Bande dessinée - 300 pages
Éditions Delcourt - 2024
La jeune Nova et son père Reiz cheminent sur une planète à l’allure apocalyptique. Ils portent sacs à dos et tirent une remorque. Tels des nomades ils cherchent un abri chaque soir, mais surtout, l'un des modules du vaisseau... 20 000 ans plus tôt, l’astronaute Reiz et trois coéquipiers quittaient la Terre pour une mission de repeuplement de Geminae, une planète bien lointaine mais aux propriétés compatibles avec la vie humaine. Avec eux des embryons congelés en nombre normalement suffisant. Pendant les 20 000 ans de traversée, ils ont vécu éveillés par périodes de cinq jours, tous les 25 ans ! Des sommeils de 25 années pendant lesquelles leurs corps sont en biostase, sorte d'hibernation forcée du métabolisme. Mais la traversée a été émaillée par l'apparition, sur les mains des navigants, de dégénérescences de la peau qui se fossilisait... C'est le récit que tente de connaître Nova : que s'est-il passé ? Pourquoi Reiz est-il le seul survivant ? Comment est-elle née ?

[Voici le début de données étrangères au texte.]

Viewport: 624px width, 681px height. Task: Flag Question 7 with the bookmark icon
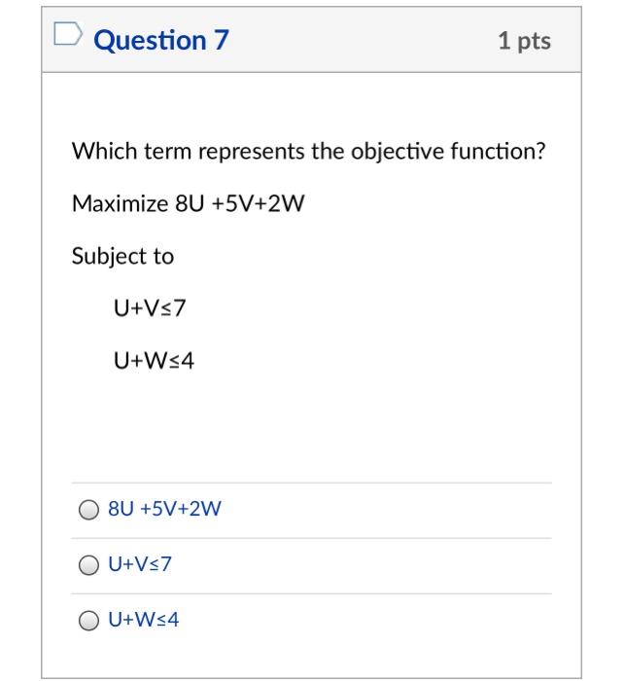pos(68,39)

Une dystopie qui va presque devenir un classique : un milliardaire qui veut échapper aux menaces pesant sur la vie terrestre pour former une expédition de fuyards privilégiés. Avec ici en prime le projet de repeuplement grâce au sacrifice des quatre participants.
Le récit est immédiatement captivant, l'ambiance angoissante alors que le père et la fille errent. Elle tente de tenir un journal et d'y consigner cette histoire, à partir des bribes que lui raconte son père.
Dans la navette spatiale, lorsque l'auteur nous livre le récit des épisodes de réveil, il est question de temps, d'expérience, de maintenance, de stratégie de survie, de sacrifices.
C'est aussi une progression survivaliste de deux survivants qui nous rappelle "La Route" de Cormac McCarthy et son adaptation BD par Manu Larcenet. Et on peut également le lire comme un thriller, une histoire à suspense, un huis clos où chaque conflit peut tout faire basculer, ou chaque dysfonctionnement peut faire dérailler une mission de manière irréversible. La fin relativise les ambitions démesurées que les hommes aiment parfois à suivre. La vanité, les erreurs répétées conduiraient inévitablement à la fossilisation, au retour à la poussière ?
Les illustrations sont à couper le souffle, notamment certaines double pages, et le fond noir nous plonge réellement dans l'immensité spatiale, enlève nos repères. Autres notions d'espace, autres notions de temps de vie. C'est vertigineux à tous niveaux.